Cyananthus macrocalyx

Scientific classification
- Kingdom: Plantae
- Clade: Tracheophytes
- Clade: Angiosperms
- Clade: Eudicots
- Clade: Asterids
- Order: Asterales
- Family: Campanulaceae
- Genus: Cyananthus
- Species: C. macrocalyx
- Binomial name: Cyananthus macrocalyx Franch.

= Cyananthus macrocalyx =

- Genus: Cyananthus
- Species: macrocalyx
- Authority: Franch.

Species of flowering plant

Cyananthus macrocalyx is a flowering plant in the family Campanulaceae. The species is native to central and western China, Nepal, Myanmar, and the Assam region of India. It is found in Alpine meadows and grassy slopes at elevations of 2,500–5,300 meters.

== Description ==
The main root of the plant (caudex) is large and woody, with high concentrations of lignin. Towards its top, it is covered in lance-shaped scales that are 2–6 millimeters long. The stems grow upright from the underground caudex in dense clumps. The leaves grow from the stem in an ascending spiral, becoming larger in area the closer they are to the end of the stem. The leaf blades are nearly circular, or are rounded at the end and tapering to the base. They measure 5–10 by 1–6 mm and are covered in dense white hairs on their underside. Each leaf is attached to the stem by a petiole 1–4 mm long.

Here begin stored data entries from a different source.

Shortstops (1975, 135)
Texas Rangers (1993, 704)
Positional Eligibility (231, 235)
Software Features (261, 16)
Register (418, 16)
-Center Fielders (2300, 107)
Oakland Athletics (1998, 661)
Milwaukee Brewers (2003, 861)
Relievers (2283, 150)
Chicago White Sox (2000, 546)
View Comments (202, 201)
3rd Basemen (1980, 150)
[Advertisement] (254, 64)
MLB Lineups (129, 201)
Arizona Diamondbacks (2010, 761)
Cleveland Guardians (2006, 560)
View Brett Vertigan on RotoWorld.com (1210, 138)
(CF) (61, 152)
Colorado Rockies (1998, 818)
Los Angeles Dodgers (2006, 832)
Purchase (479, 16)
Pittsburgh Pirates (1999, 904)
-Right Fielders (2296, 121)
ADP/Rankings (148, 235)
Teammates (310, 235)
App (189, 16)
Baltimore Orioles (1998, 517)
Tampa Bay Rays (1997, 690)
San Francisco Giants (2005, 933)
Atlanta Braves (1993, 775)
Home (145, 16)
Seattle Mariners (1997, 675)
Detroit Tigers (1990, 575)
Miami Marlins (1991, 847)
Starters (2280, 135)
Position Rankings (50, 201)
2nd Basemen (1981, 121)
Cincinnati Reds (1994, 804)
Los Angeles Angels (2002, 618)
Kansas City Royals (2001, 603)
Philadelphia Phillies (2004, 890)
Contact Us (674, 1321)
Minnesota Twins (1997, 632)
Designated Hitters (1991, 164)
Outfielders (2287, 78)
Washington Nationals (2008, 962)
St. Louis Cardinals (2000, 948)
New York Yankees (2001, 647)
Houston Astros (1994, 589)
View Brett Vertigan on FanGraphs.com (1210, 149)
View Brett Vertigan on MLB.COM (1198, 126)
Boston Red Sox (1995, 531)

The flowers grow individually on the ends of each stem. The protective sepals are yellow-green or purplish in color, and are sometimes covered in dense brown hairs. The flower petals are yellow, but can sometimes have purple or red veins. Towards their ends they are hairless, but there are many threadlike hairs towards the center of the flower where the petals meet. The ovary extends up to this point, while the seed capsules extend above it. The seeds are oval-shaped, smooth, and roughly 1.3 mm long. The species flowers from July to August.

== Taxonomy ==
Cyananthus macrocalyx was described in 1887 by Adrien René Franchet. The species Cyananthus spathulifolius was described by John Axel Nannfeldt in 1930. However, its close similarities to C. macrocalyx were noted, and in 1997 it was demoted to a subspecies under the new name C. macrocalyx subsp. spathulifolius (Nannf.) K.K.Shrestha. It differs in the shape of the leaf blade, its longer flower stalks, and its smaller calyx tube.

== Reproduction ==
Cyananthus macrocalyx is gynodioecious: plants have either only female organs or both male and female organs (known as a hermaphrodite). The mass of the hermaphroditic flowers is much higher than that of the female flowers. However, the female plants have larger female organs than the hermaphrodites; in other words, the pistil is larger in the female plants.